28 de junho de 2021

A DEFESA DA FEDERAÇÃO!

(Editorial – O Estado de S. Paulo, 26) Por maioria de votos, o plenário do Supremo Tribunal Federal (STF) entendeu que é inconstitucional a preferência da União em relação a Estados e municípios nas execuções fiscais. A decisão é significativa defesa do princípio federativo, com o reconhecimento de que, diferentemente do que ocorria em regimes constitucionais anteriores, a Constituição de 1988 proibiu expressamente a discriminação entre entes federados.

“É vedado à União, aos Estados, ao Distrito Federal e aos Municípios criar distinções entre brasileiros ou preferências entre si”, diz o texto constitucional.

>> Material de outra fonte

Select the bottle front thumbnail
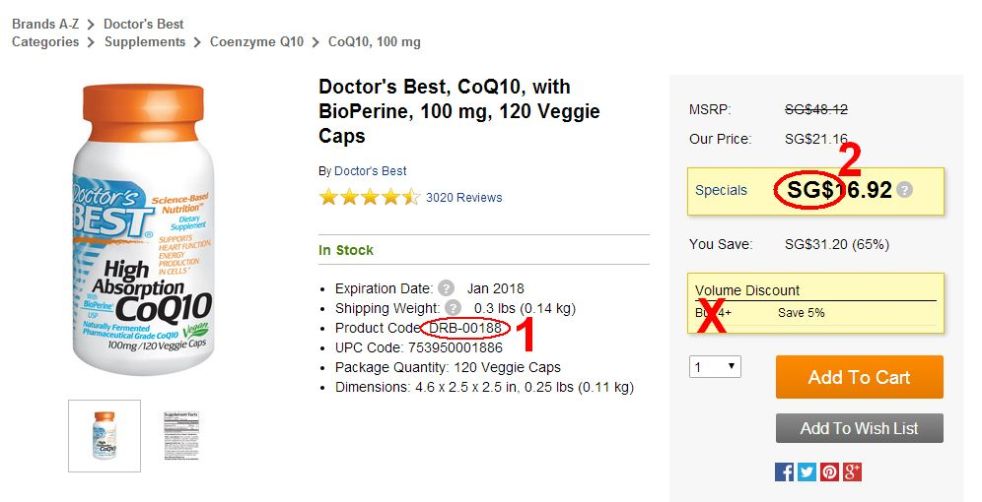 coord(104,436)
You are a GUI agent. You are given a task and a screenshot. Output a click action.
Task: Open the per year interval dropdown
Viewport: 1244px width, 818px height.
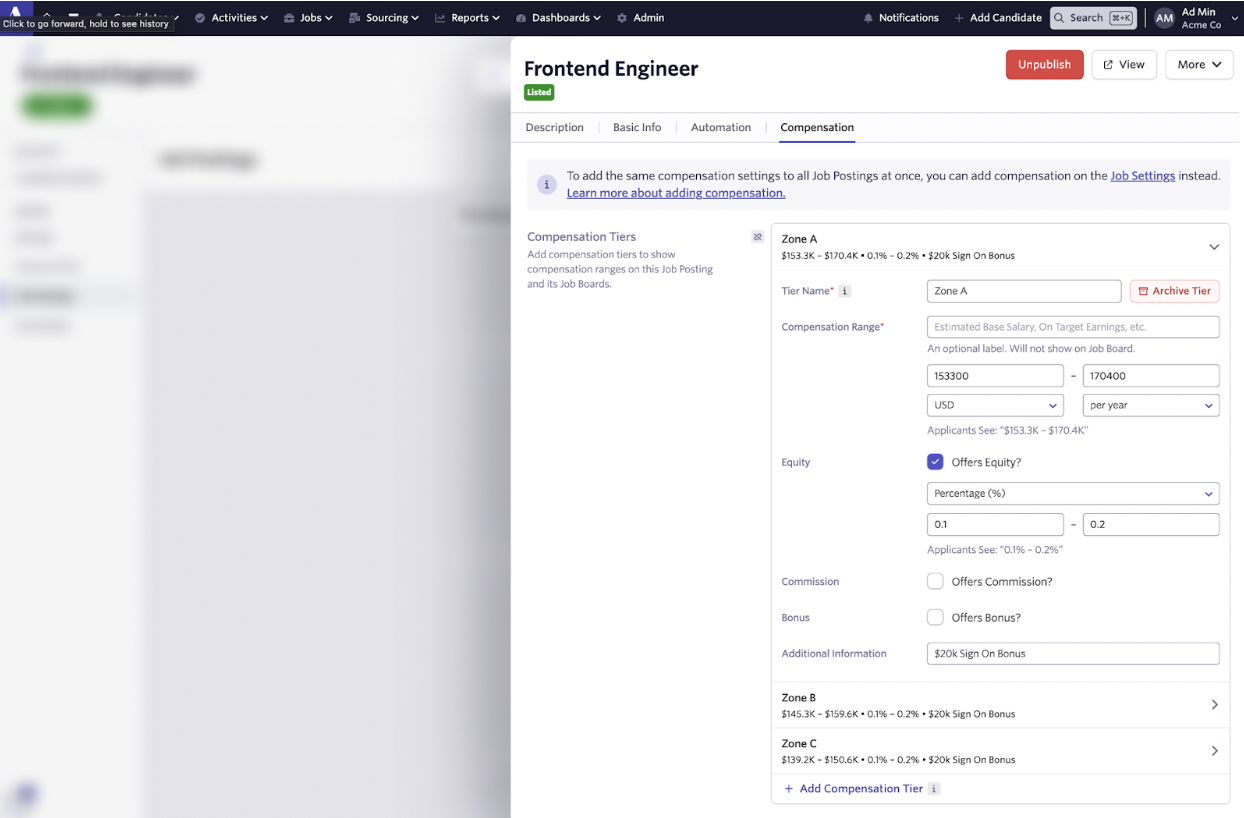pos(1151,405)
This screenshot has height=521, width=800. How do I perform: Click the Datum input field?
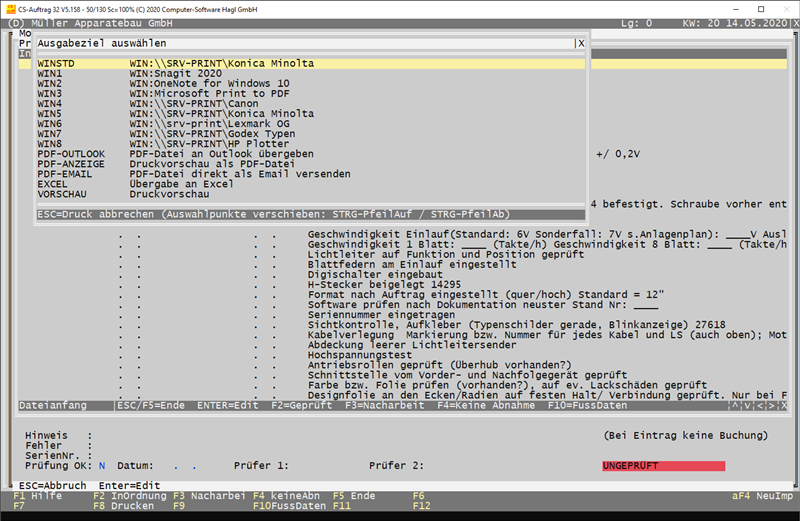(184, 466)
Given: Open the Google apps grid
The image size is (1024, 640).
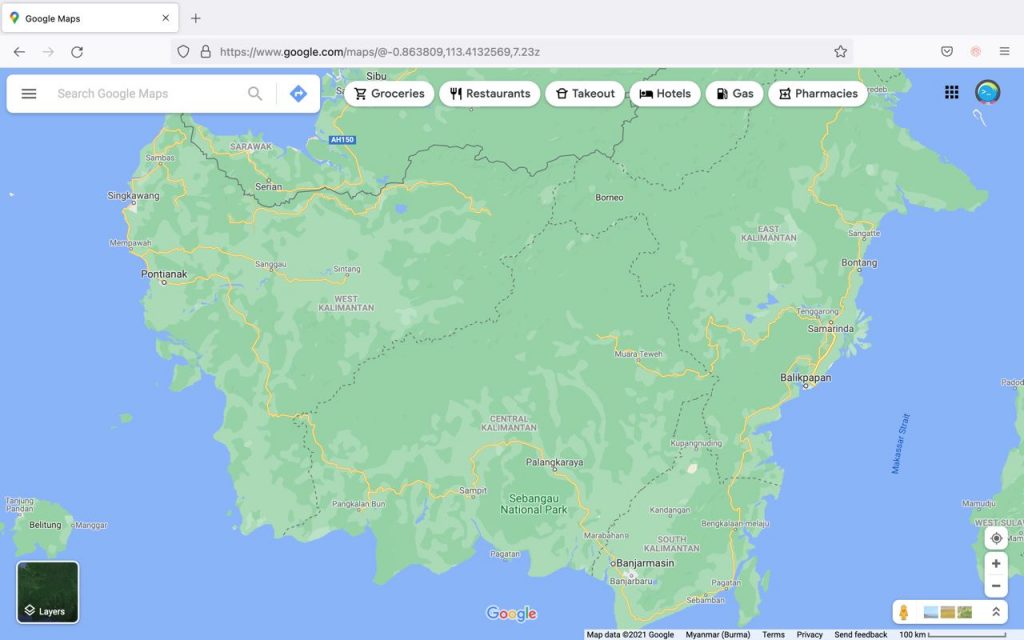Looking at the screenshot, I should click(951, 93).
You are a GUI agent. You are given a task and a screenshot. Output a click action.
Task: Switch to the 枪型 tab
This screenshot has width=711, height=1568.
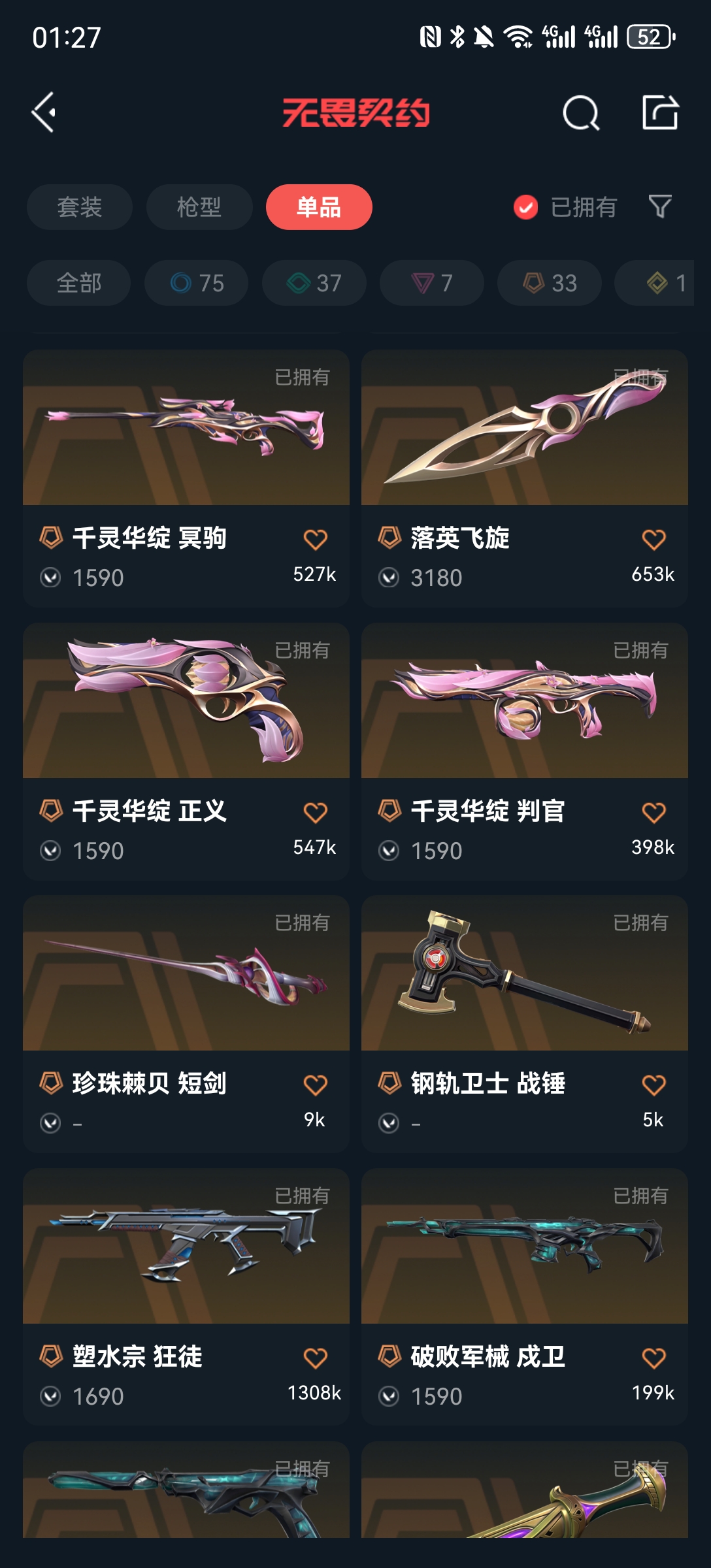[x=199, y=207]
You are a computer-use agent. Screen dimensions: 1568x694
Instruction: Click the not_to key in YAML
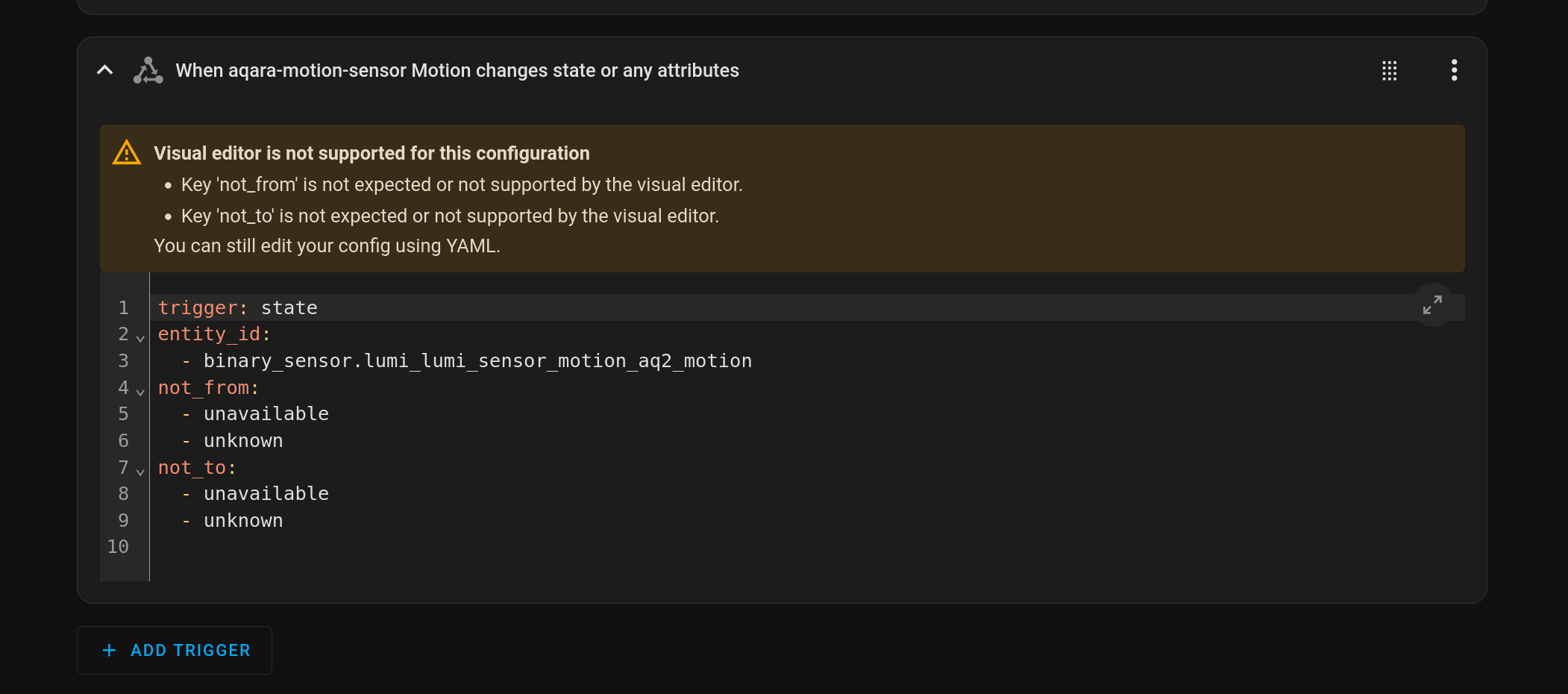coord(198,468)
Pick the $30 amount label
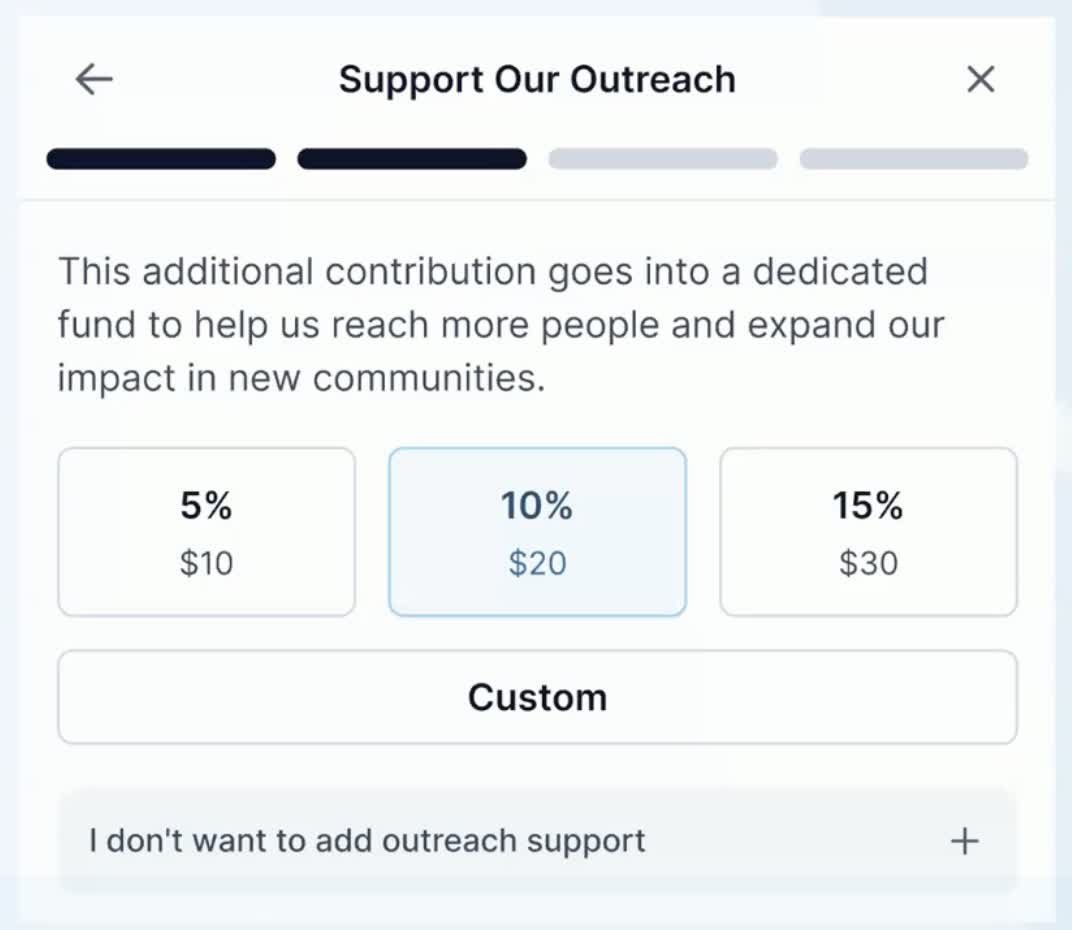 (868, 563)
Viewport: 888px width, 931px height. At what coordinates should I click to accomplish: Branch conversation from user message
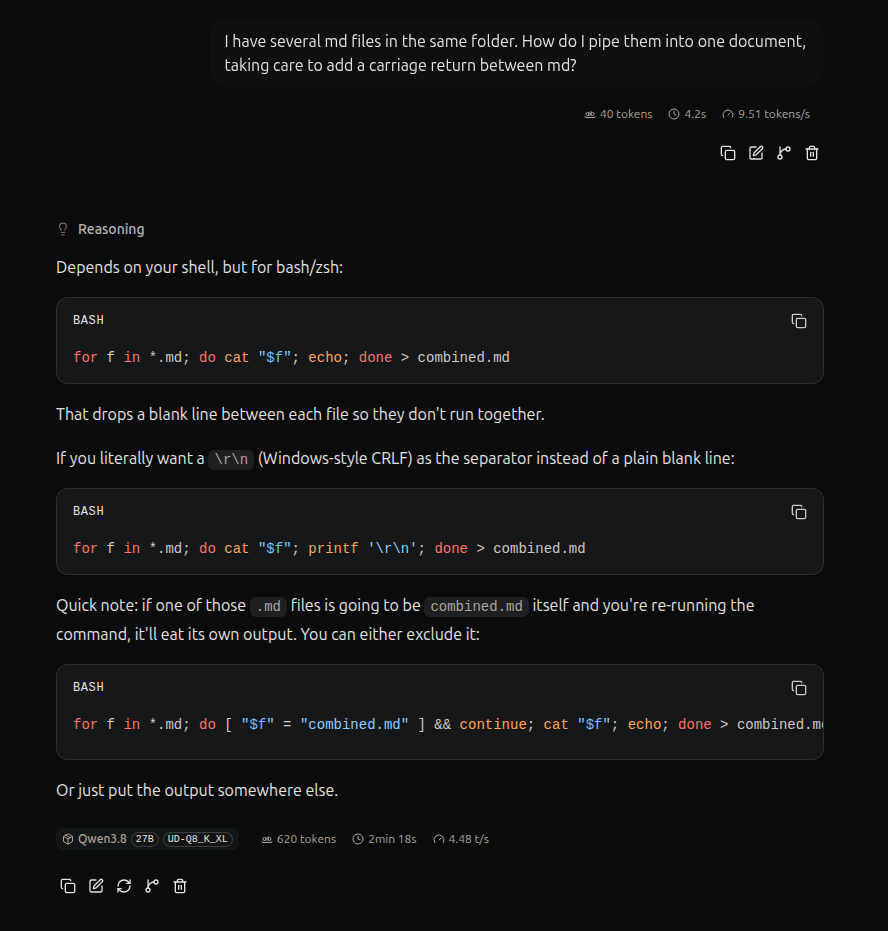pos(784,153)
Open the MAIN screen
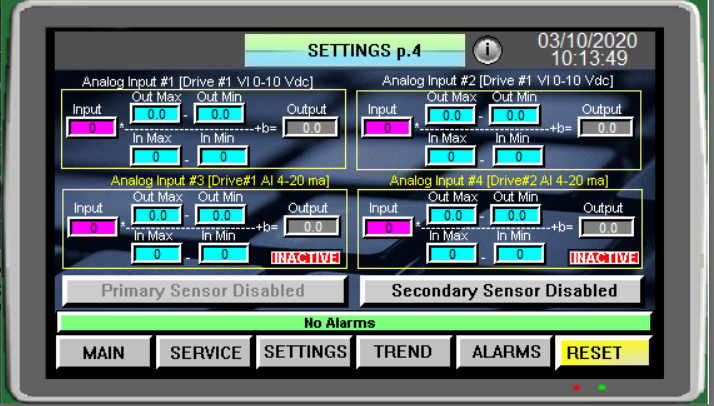Image resolution: width=714 pixels, height=406 pixels. (104, 352)
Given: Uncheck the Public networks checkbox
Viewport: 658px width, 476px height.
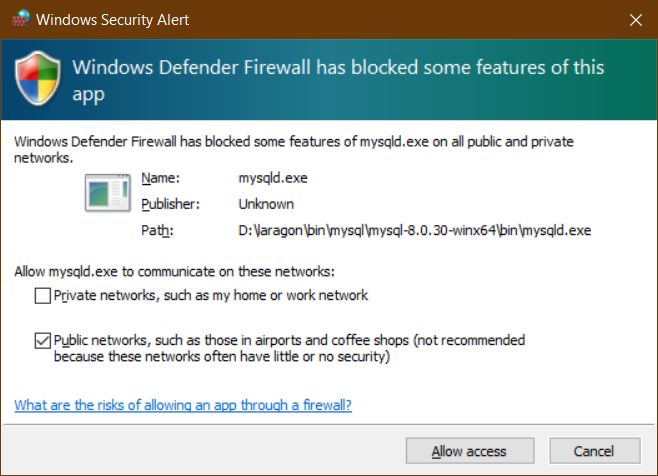Looking at the screenshot, I should tap(43, 340).
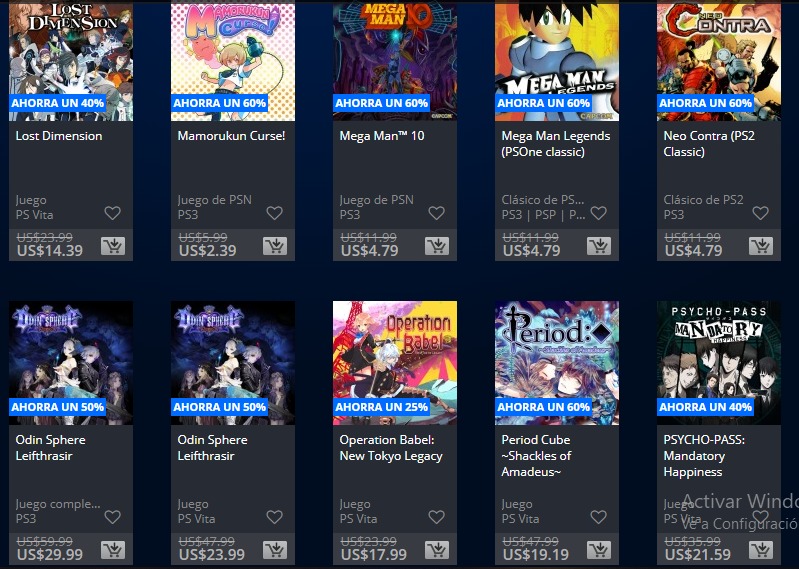This screenshot has width=799, height=569.
Task: Favorite Period Cube with heart icon
Action: click(599, 517)
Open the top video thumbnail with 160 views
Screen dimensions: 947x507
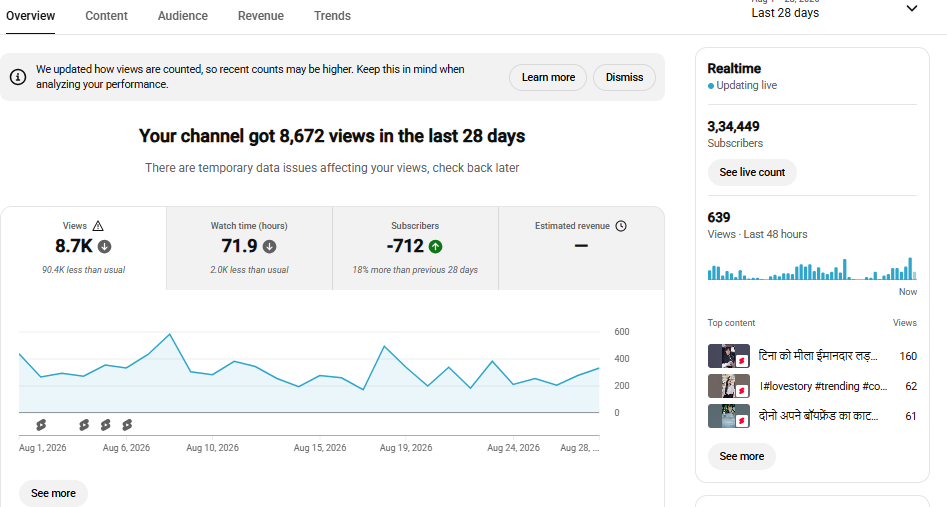tap(728, 356)
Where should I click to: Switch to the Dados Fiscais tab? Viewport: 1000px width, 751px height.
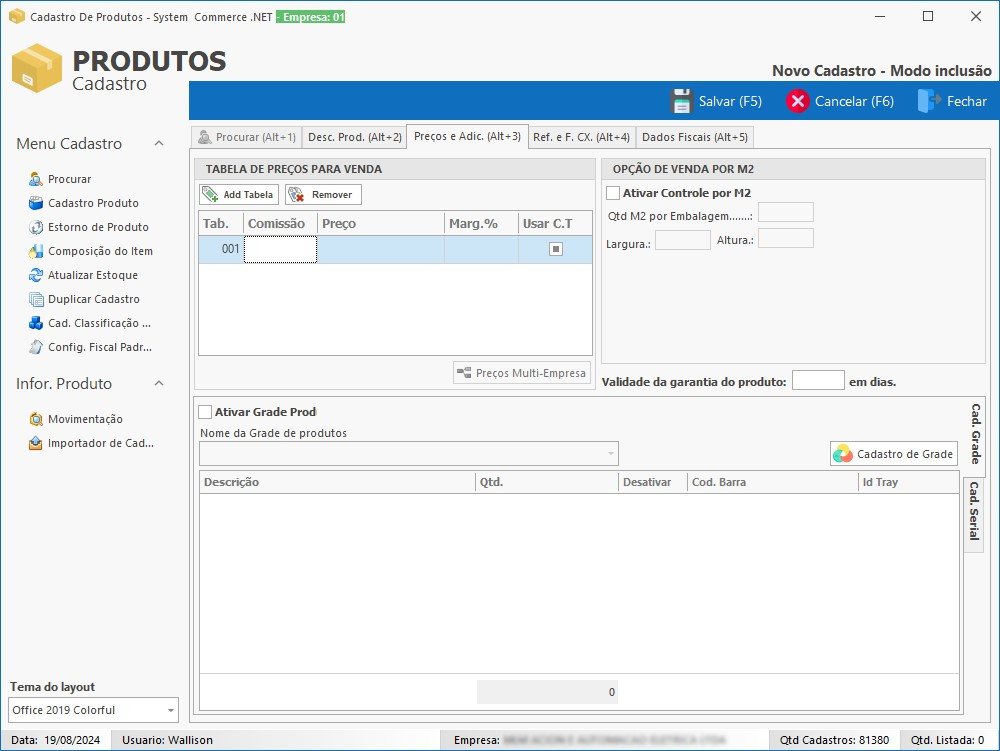pyautogui.click(x=694, y=137)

Proposta pelo governo do Distrito Federal em 2015, a Arguição de Descumprimento de Princípio Fundamental (ADPF) 357 questionou a regra do Código Tributário Nacional (CTN) que prevê a preferência da União em relação a Estados, municípios e Distrito Federal na cobrança judicial de créditos da dívida ativa. Segundo a procuradoria-geral do Distrito Federal, além de contrariar a Constituição de 1988, essa preferência dada ao governo central prejudica a recuperação das dívidas e as contas dos governos locais.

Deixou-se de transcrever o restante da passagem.